- _Work request_:
Below are records; extract exactly the lines from the one with "Click the VIP 3 table on map" through the final line, including both, but drop the pictures.

== Available data ==

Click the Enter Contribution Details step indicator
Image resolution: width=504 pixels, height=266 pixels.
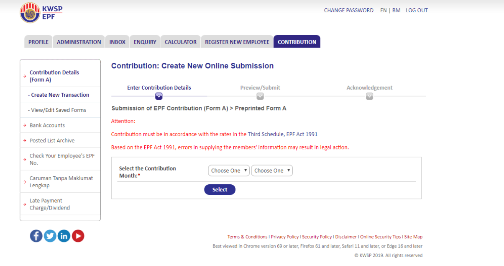click(x=159, y=88)
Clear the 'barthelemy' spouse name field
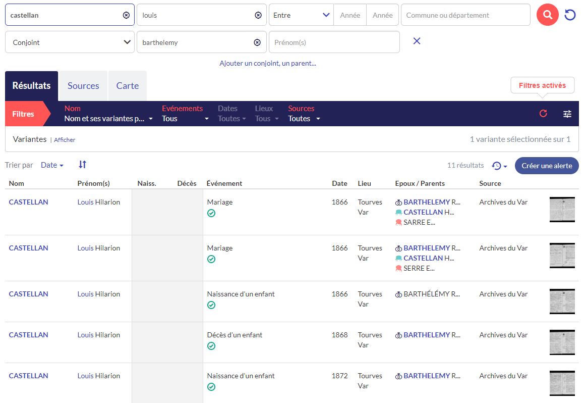Screen dimensions: 585x403 tap(257, 42)
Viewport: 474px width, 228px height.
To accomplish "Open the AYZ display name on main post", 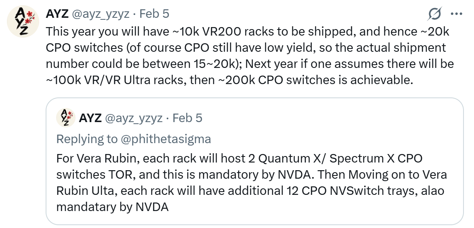I will (57, 14).
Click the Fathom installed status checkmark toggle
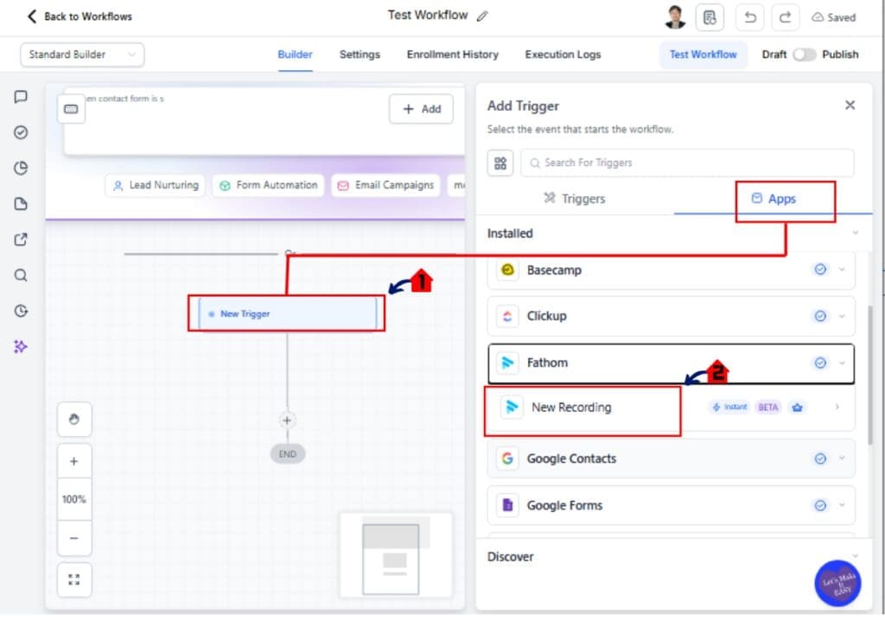 click(x=820, y=363)
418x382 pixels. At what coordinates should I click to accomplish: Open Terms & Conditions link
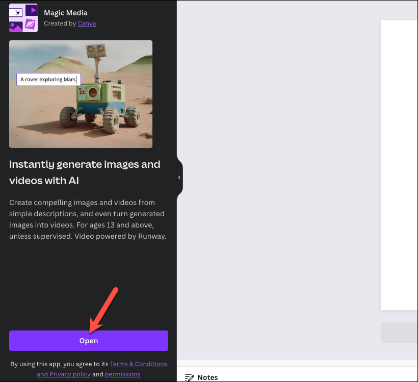138,364
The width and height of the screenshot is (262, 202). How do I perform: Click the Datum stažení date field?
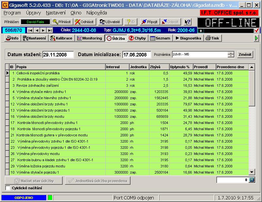pos(58,54)
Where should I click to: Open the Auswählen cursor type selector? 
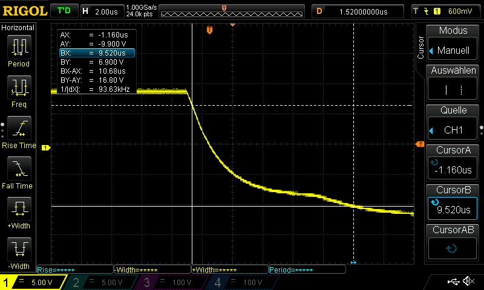pos(453,82)
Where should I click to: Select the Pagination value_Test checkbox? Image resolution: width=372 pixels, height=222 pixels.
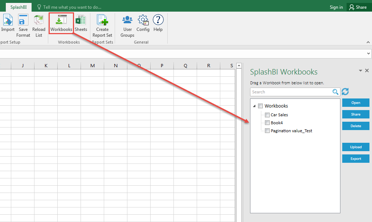pos(267,131)
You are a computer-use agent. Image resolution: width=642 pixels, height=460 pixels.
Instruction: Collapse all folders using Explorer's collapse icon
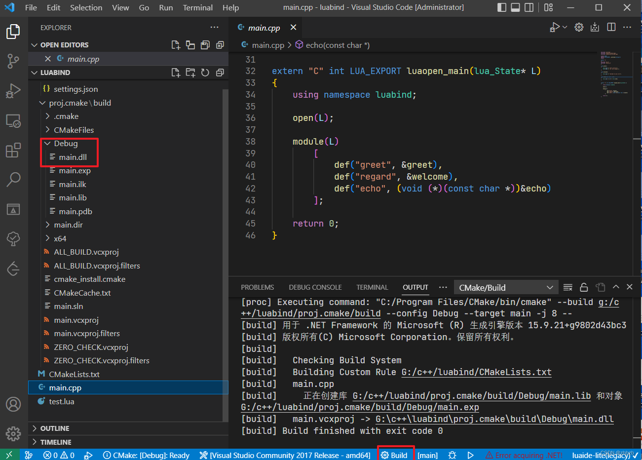220,73
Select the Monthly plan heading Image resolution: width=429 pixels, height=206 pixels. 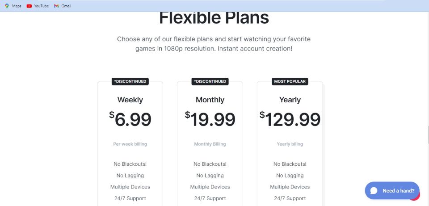tap(210, 100)

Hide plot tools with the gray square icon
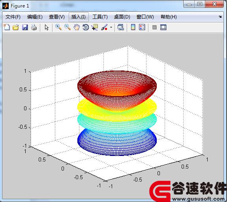(154, 27)
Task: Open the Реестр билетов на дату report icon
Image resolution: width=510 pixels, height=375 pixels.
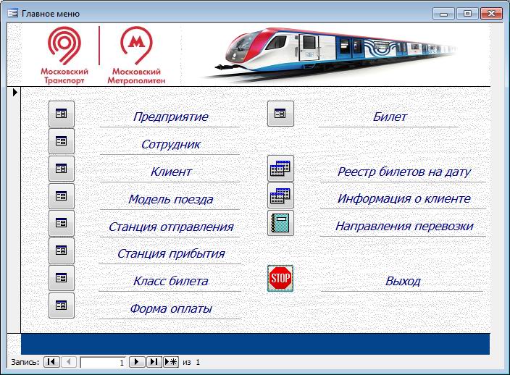Action: coord(280,169)
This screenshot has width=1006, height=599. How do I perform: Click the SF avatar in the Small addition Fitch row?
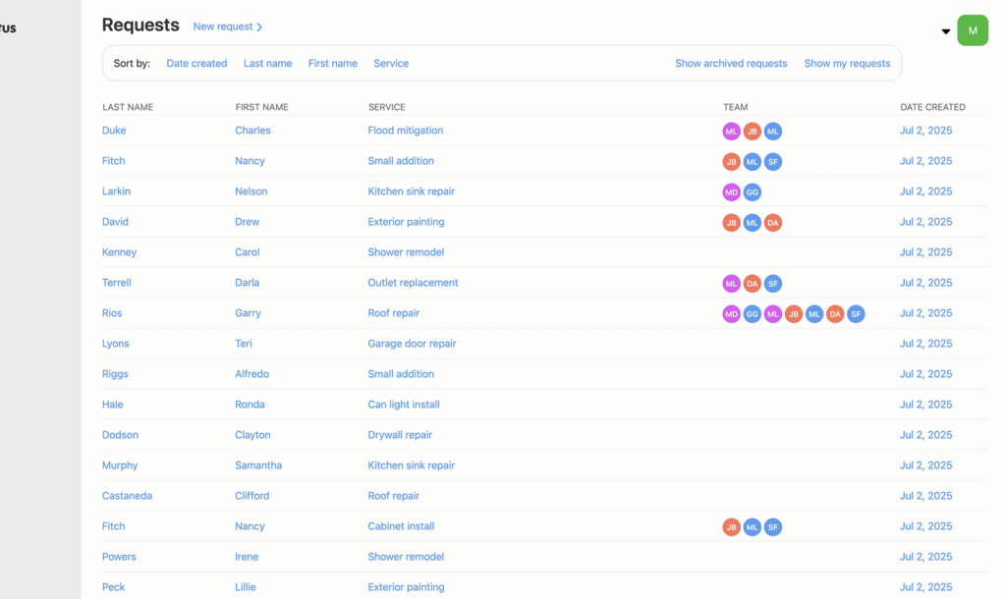pyautogui.click(x=773, y=162)
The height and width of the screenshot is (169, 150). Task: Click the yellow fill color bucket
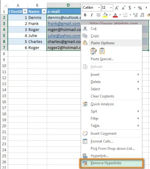[105, 15]
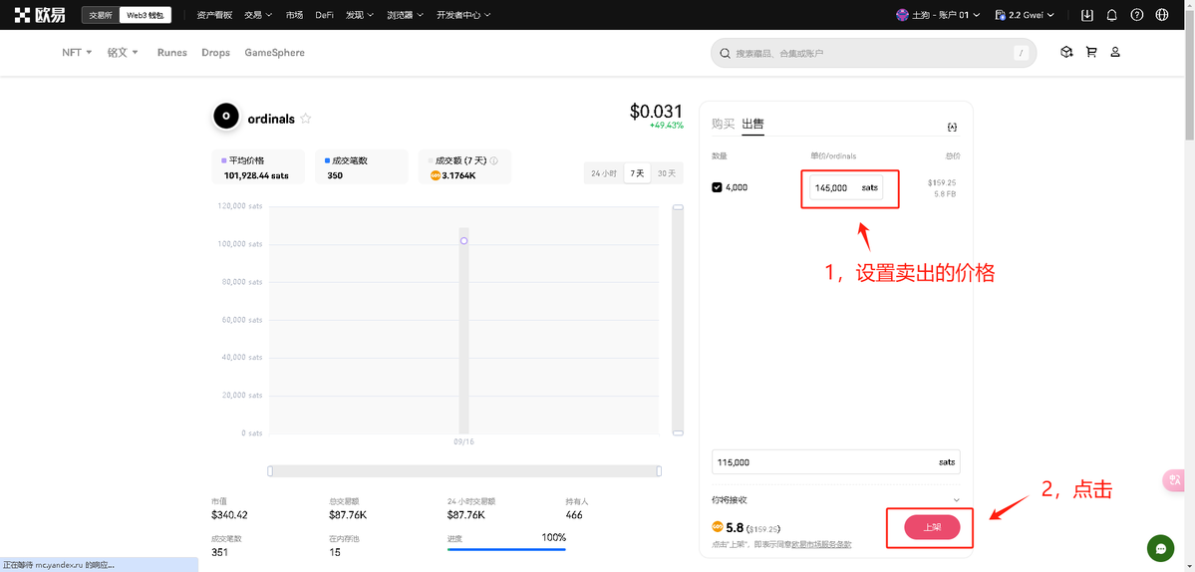1195x572 pixels.
Task: Open notifications bell icon
Action: point(1111,15)
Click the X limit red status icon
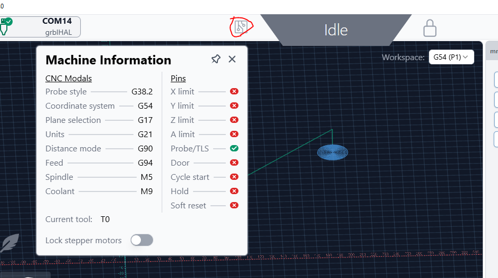Image resolution: width=498 pixels, height=278 pixels. click(234, 92)
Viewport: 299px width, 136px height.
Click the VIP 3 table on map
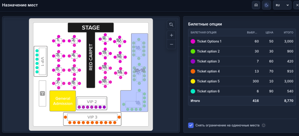click(92, 117)
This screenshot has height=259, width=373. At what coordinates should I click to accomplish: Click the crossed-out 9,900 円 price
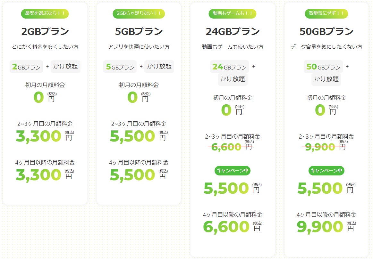(324, 147)
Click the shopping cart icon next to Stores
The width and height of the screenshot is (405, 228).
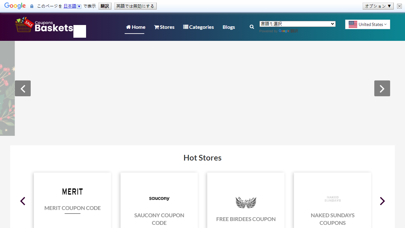click(156, 27)
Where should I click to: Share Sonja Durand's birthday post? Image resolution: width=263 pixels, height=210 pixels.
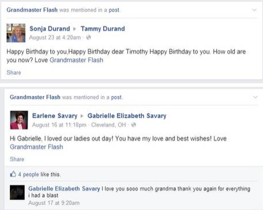14,72
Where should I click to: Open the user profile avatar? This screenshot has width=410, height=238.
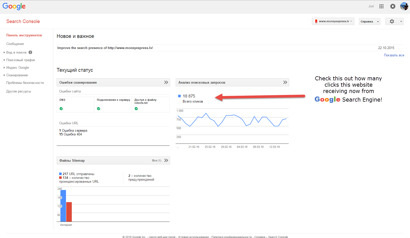(x=404, y=6)
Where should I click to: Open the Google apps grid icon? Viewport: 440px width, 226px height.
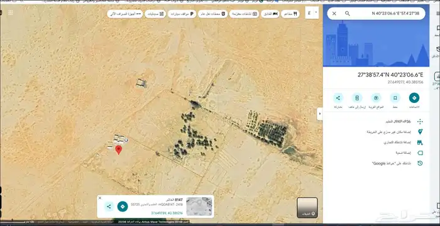click(x=11, y=13)
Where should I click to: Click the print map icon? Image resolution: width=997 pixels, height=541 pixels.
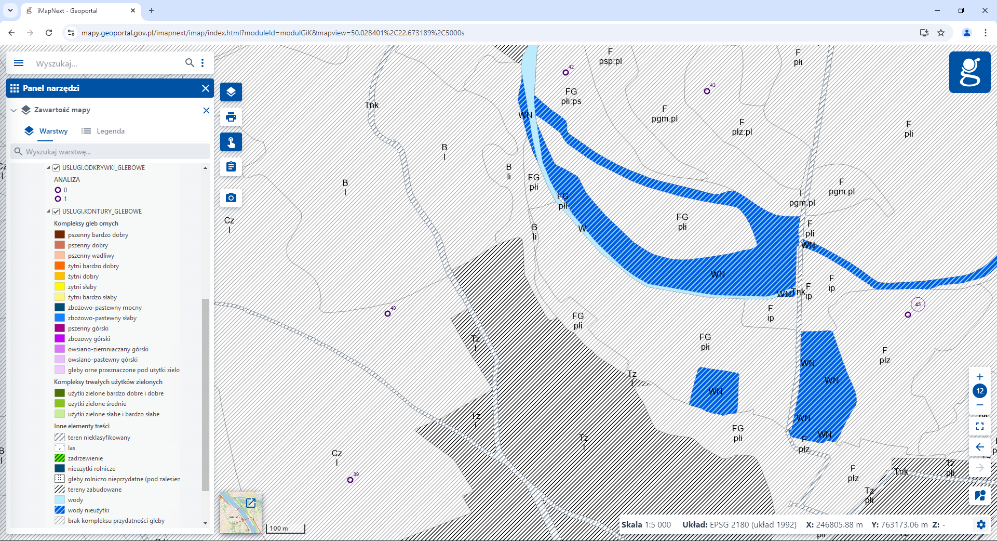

===

- _Exercise result_:
Click the VIP 3 table on map
click(92, 117)
This screenshot has height=259, width=373. At what coordinates should I click to accomplish: Click the crossed-out 9,900 円 price
(324, 147)
Click the shopping cart icon next to Stores
The width and height of the screenshot is (405, 228).
click(156, 27)
Where should I click to: Share Sonja Durand's birthday post? Image resolution: width=263 pixels, height=210 pixels.
14,72
Where should I click to: Open the user profile avatar? This screenshot has width=410, height=238.
(x=404, y=6)
Where should I click to: Open the Google apps grid icon? Viewport: 440px width, 226px height.
click(x=11, y=13)
Where should I click to: Click the print map icon? Image resolution: width=997 pixels, height=541 pixels.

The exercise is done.